[SUPPLIED DATA — start]
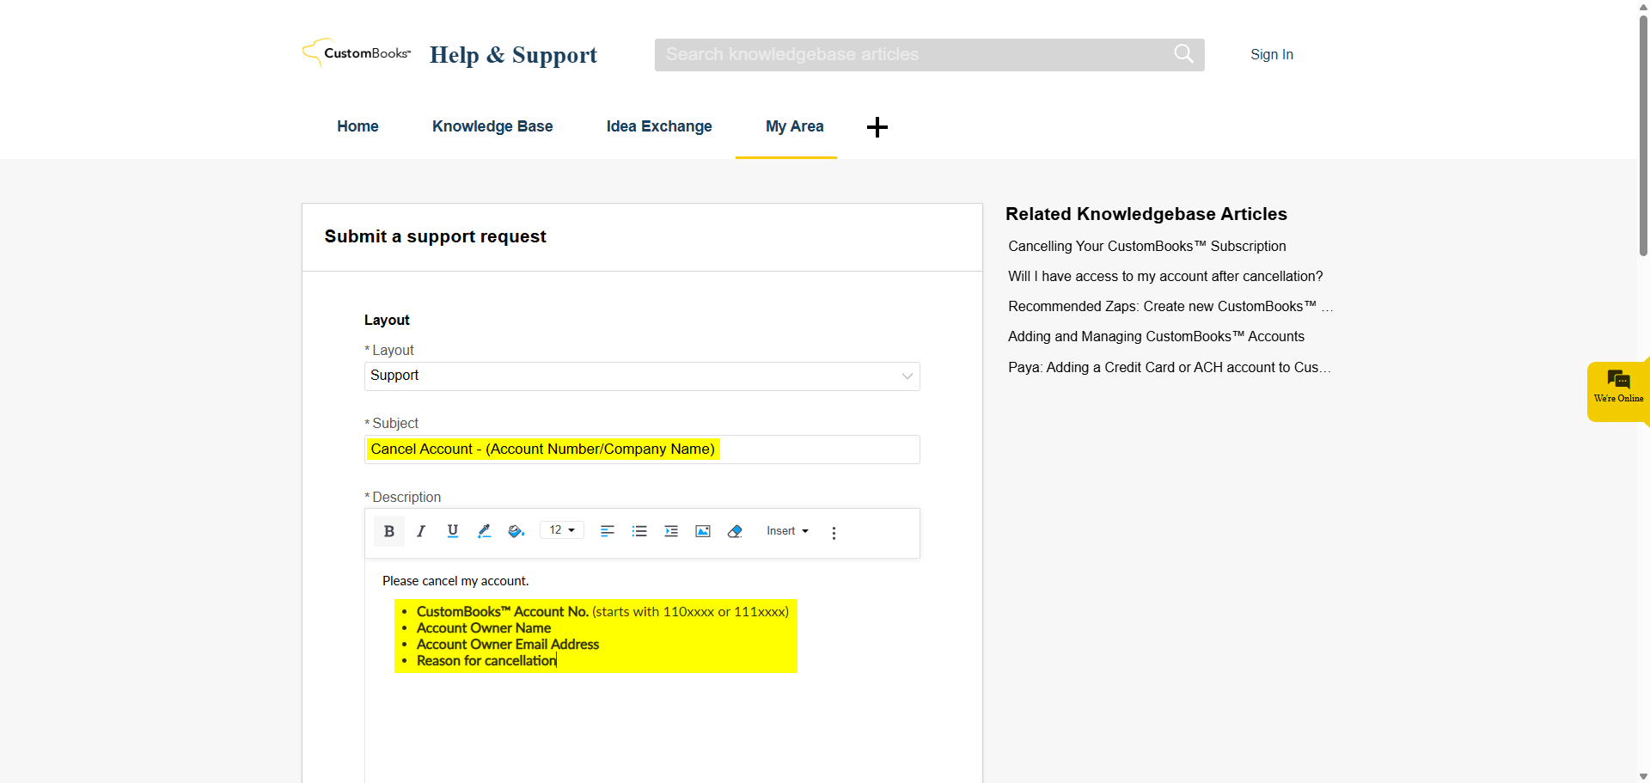Open the font size 12 dropdown
This screenshot has height=783, width=1650.
tap(562, 530)
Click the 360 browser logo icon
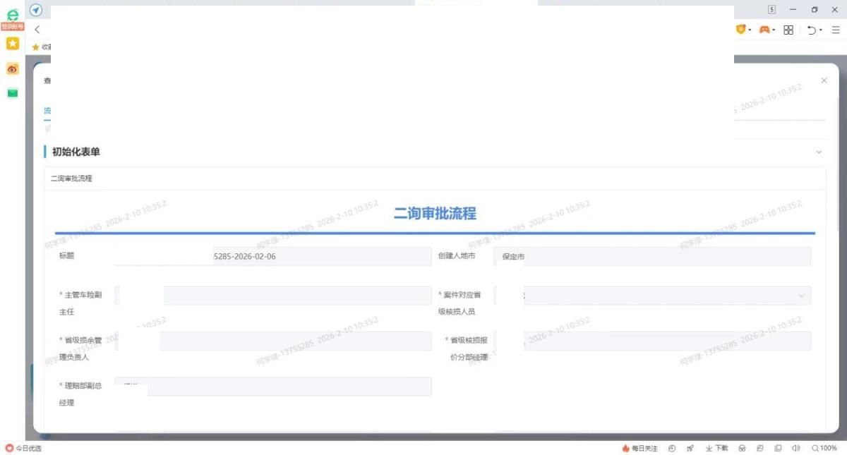 pyautogui.click(x=12, y=14)
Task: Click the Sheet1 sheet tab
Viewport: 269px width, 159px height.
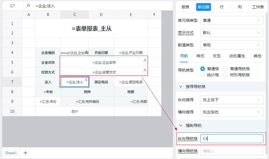Action: click(x=11, y=153)
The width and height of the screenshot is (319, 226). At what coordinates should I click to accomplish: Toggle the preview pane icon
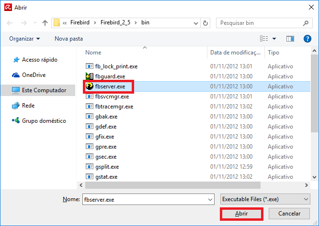point(290,38)
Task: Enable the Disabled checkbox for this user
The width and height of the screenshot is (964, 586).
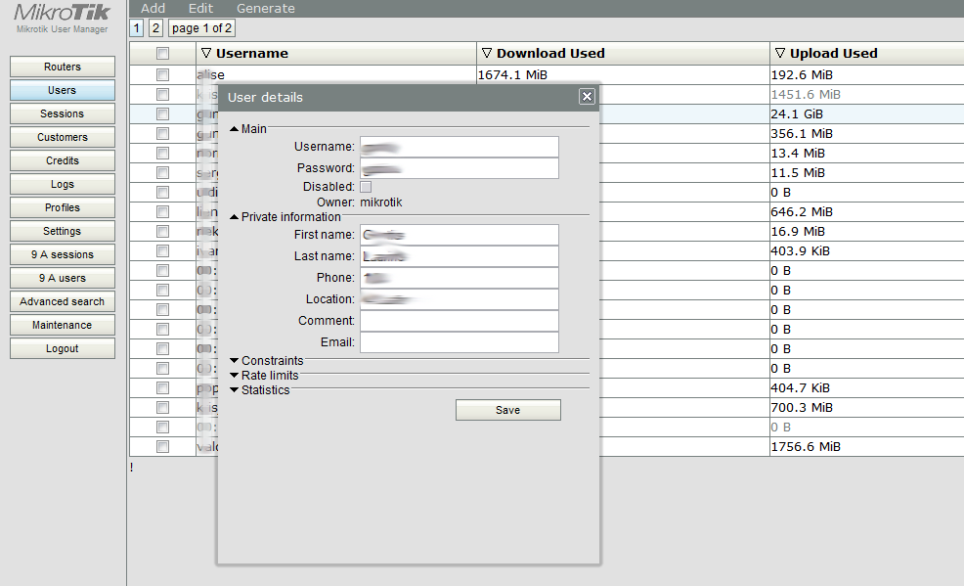Action: pyautogui.click(x=365, y=186)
[SUPPLIED DATA — finish]
Report the number of lines in the listing that hold the string "Task", and nothing else.

2